Record extracts.
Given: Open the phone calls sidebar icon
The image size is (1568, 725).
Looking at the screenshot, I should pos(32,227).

==

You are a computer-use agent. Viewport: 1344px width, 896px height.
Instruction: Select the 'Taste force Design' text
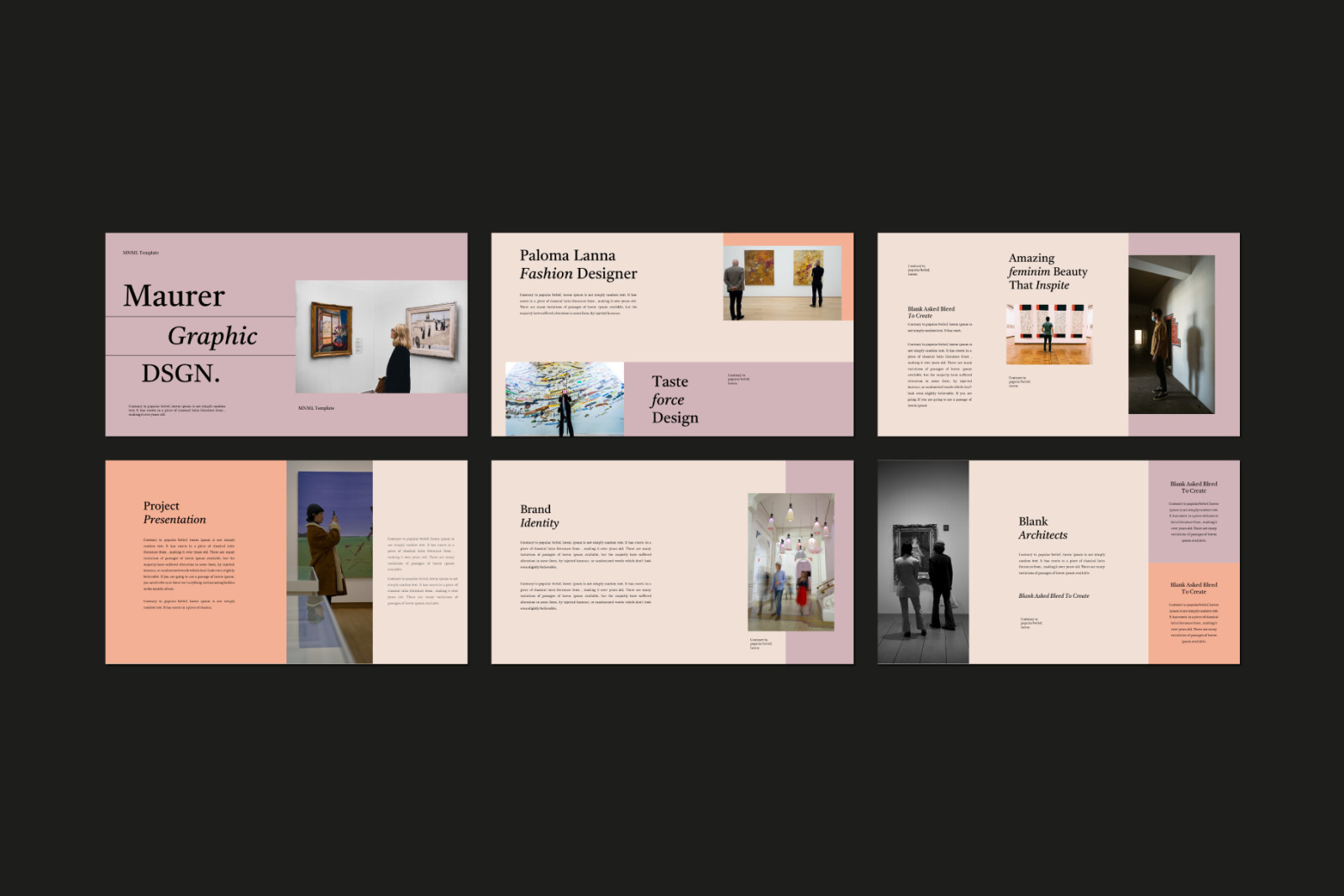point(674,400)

Task statement. Copy verbatim the records from the line containing "You are a computer-use" through the line containing "point(674,400)", including both of those lines. Omit the pictures.

Complete answer.
You are a computer-use agent. Viewport: 1344px width, 896px height.
Instruction: Select the 'Taste force Design' text
point(674,400)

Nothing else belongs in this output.